### WHAT YOU WILL DO
1 – Answer these about the passage on political polarization:
(a) What is the title of the book by Verlan and Hyrum Lewis?
(b) What outcome does the writer personally call of the utmost importance?
(c) What does the passage offer as an example of ideas framed as at-odds that can coexist?
2 – Can you duplicate everything in the polarization passage below from "People who embrace" down to "and self-described conservatives."?

### DOCUMENT EXTRACT
I’ll use myself as an example: I think some antiracism ideas are simplistic and divisive. Some people might categorize some of my views on that and other issues as conservative but I reject that label. I have other views that many would see as liberal but I’d reject that label, too. I don’t see my views as related to some overarching ideological divide or spectrum.

People who embrace a “we’re at war” framing would say that I and others must “pick a side.” But we don’t have to do that — and we shouldn’t do that.

The illogical pressures a polarized society places on us to align with all the stances of one political party or the other may be one reason so many people are no longer identifying as a Republican or Democrat.

To be clear, this is not to say that there aren’t important and emotion-provoking issues. There are. I personally think it’s of the utmost importance that Trump is defeated. But being against Trump doesn’t require a warlike, “one side will win” narrative. It’s a stance on a specific issue: Trump himself. And as with most issues, that stance can be held by both self-described liberals and self-described conservatives.

When we embrace warlike narratives about our divides, our divides get more toxic. And because animosity and fear lead to more extreme and non-negotiable stances, such framings also help create the very things many of us are upset about.

In their book “The Myth of Left and Right,” Verlan and Hyrum Lewis make a persuasive case that “liberals” and “conservatives” are largely social groupings — not groupings based on a coherent, overarching ideology. The work of researcher Michael Macy supports this idea; he’s investigated how group stances can be formed in unpredictable, random ways. This more flexible and tribe-oriented view of our divides help explain how group stances can shift suddenly and dramatically (for example, Trump moving the GOP to economic stances previously associated with liberals).

“If people saw the reality of political pluralism, they’d see that both parties stand for many unrelated issues, some good, some bad. As is, they have the delusion that there is just one big issue, so if a party is on the correct side (left or right) of the one big issue, then they are correct about everything,” Hyrum Lewis wrote in a email.

People who wrongly perceive a winner-take-all battlefield fail to see that society can absorb and process conflicts in complex and unpredictable ways. Yes, some issues may have or require clear winners, but others might result in mixed outcomes or creative compromises. America’s mixed economy, with its capitalistic and socialistic aspects, shows how ideas that are sometimes framed as at-odds can coexist. Also, America is a big country; some stances on an issue might prosper in some areas of society but fail in others.

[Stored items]
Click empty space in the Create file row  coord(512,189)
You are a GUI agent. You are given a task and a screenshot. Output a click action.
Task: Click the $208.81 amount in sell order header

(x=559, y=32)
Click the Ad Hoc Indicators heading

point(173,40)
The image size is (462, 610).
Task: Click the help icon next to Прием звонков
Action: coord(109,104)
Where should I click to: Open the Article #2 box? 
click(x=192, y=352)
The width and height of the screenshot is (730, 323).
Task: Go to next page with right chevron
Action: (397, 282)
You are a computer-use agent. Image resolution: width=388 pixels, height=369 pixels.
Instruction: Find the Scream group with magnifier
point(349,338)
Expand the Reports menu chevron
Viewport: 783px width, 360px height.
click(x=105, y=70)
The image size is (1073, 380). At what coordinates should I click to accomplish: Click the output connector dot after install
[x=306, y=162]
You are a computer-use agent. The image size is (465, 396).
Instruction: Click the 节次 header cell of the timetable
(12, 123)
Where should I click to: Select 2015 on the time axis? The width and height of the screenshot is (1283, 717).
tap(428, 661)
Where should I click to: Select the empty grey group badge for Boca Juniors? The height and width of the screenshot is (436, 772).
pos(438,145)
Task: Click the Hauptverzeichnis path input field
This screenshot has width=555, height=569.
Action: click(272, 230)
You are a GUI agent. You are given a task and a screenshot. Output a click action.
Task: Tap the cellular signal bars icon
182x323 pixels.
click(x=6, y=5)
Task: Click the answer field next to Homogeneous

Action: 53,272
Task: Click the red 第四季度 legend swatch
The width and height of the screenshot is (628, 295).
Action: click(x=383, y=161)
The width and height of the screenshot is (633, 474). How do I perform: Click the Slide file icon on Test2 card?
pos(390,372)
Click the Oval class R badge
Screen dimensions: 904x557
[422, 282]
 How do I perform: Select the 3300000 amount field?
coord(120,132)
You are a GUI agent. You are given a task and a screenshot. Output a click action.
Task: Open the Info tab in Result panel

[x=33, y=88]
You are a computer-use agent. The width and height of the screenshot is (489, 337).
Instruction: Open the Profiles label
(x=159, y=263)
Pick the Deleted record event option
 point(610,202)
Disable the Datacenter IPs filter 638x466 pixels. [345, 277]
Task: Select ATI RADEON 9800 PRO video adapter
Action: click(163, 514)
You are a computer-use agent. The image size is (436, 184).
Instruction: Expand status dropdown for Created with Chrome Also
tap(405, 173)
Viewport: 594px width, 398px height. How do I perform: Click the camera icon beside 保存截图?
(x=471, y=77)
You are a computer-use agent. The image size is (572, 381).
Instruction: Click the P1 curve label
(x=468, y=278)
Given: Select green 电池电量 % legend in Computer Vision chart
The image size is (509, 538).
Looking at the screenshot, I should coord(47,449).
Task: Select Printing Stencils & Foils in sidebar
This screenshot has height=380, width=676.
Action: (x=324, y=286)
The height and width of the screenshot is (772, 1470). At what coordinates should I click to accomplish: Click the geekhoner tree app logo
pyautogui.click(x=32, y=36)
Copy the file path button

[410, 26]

### OUTPUTS IN ORDER
1 –
(a) "The Myth of Left and Right"
(b) That Trump is defeated
(c) America's mixed economy, with its capitalistic and socialistic aspects

2 –
People who embrace a “we’re at war” framing would say that I and others must “pick a side.” But we don’t have to do that — and we shouldn’t do that.

The illogical pressures a polarized society places on us to align with all the stances of one political party or the other may be one reason so many people are no longer identifying as a Republican or Democrat.

To be clear, this is not to say that there aren’t important and emotion-provoking issues. There are. I personally think it’s of the utmost importance that Trump is defeated. But being against Trump doesn’t require a warlike, “one side will win” narrative. It’s a stance on a specific issue: Trump himself. And as with most issues, that stance can be held by both self-described liberals and self-described conservatives.